Bailey declined to provide names of customers but said that the two firms will turn to researchers using Agilent CNV chips and Golden Helix's analysis tools to demonstrate the integrated setup in the future.
[ pagebreak ]
Importation Wizards
Representatives of Golden Helix agreed that it may take some time before Agilent users actually begin adopting SVS to analyze data from copy number association studies. They hope the deal with Agilent will turn those customers their way.
"We are a bit ahead of the curve, but anyone who is considering doing these kinds of studies might be put off by the concern of availability of appropriate data analysis tools," said Andy Ferrin, director of sales and marketing at Golden Helix. "I suspect that now, with the availability of these analysis tools, there is more of an incentive for people to begin their studies."

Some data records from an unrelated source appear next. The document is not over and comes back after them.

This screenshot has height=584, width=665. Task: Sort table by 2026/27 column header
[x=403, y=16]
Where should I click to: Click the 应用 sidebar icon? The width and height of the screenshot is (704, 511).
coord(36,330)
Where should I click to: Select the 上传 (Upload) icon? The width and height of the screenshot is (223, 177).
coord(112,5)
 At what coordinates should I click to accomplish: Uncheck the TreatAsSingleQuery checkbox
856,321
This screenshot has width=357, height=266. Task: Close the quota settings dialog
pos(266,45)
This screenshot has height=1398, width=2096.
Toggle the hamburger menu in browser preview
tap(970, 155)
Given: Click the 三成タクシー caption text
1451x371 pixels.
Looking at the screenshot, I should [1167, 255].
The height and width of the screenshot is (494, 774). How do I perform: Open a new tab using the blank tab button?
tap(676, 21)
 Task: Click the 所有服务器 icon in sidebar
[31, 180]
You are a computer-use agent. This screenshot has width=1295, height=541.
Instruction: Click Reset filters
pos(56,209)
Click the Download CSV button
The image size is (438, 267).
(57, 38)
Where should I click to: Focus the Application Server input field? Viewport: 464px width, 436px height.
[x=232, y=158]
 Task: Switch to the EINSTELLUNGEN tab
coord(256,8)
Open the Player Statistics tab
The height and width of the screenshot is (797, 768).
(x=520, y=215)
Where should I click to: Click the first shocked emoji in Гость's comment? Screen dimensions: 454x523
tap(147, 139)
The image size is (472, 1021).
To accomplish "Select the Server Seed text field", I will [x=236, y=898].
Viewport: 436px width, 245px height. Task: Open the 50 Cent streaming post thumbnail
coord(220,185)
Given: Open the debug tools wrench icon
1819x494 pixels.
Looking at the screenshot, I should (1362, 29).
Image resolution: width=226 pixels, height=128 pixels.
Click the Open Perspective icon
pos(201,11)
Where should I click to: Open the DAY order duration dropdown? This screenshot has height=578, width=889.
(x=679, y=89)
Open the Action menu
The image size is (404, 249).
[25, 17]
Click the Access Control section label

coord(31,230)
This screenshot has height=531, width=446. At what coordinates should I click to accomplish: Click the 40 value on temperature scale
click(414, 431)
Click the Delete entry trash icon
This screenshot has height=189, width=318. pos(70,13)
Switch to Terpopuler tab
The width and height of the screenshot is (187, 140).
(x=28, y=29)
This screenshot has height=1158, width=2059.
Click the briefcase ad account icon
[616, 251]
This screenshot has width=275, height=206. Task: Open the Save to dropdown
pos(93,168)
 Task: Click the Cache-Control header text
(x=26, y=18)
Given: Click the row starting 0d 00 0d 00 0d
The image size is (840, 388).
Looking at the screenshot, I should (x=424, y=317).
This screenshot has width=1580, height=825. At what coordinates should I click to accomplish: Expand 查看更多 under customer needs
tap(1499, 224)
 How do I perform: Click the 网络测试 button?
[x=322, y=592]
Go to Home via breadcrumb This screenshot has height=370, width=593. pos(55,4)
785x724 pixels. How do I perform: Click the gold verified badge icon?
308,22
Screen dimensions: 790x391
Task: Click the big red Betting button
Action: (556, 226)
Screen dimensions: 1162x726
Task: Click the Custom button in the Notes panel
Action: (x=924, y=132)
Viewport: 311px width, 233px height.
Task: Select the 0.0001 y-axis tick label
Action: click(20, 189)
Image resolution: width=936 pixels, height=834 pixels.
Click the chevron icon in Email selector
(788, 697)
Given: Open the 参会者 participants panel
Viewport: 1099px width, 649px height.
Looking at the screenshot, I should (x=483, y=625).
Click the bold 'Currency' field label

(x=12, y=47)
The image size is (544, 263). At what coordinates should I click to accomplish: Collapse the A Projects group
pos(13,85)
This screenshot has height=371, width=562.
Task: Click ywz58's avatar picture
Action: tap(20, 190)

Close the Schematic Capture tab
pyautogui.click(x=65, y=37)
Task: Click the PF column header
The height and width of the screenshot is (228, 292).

In February, Golden Helix launched the seventh version of its SNP & Variation Suite for SNP and copy number analysis. The new version was designed to overcome data-capacity constraints, limited visualization capabilities, and data-workflow challenges associated with high-density SNP-genotyping arrays and second-generation sequencers (see BAN 2/10/2009).
Among the new features included in SVS 7 were interactive visualization and an integrated genome browser; real-time data editing and enrichment; advanced predictive modeling; quality assurance and stratification correction; and enhanced genome-wide association analyses including the ability to use genetic covariates in regression.
Though the upgrade to handling Agilent data for CNV association studies comes just a few months after Golden Helix rolled out the new system, Ferrin said that making adjustments within SVS was "not difficult" and the company's software and services are now compatible with Agilent data.
"This was largely a matter of importation," Ferrin said. "We had the infrastructure already and it was primarily a matter of making the importation of Agilent data simple and fast," Ferrin said. The format of Agilent input files is "structurally different" from Illumina or Affymetrix data files and so Golden Helix had to create an importation wizard that would be able to handle Agilent-based projects, he added.
Though Golden Helix has experience working with Affy and Illumina-driven GWAS projects, Ferrin said that informatics challenges for Agilent-based CNV association studies may be different.
"Copy number analysis is gaining in importance and popularity," Ferrin said. "But the challenge is the quality of the data. It has long been assumed that SNP data is of decent quality, but that is not the case for copy number data," he said. According to Ferrin, SVS 7 includes special quality control infrastructure to mitigate the batch effects and noisy data that degrade CNV data on different vendors' platforms.
However, he said that Agilent's chips so far do not exhibit "significant quality problems" and that the QC functionality designed to handle CNV content on other arrays will make Agilent data better, though it is not as necessary as it would be for other platforms.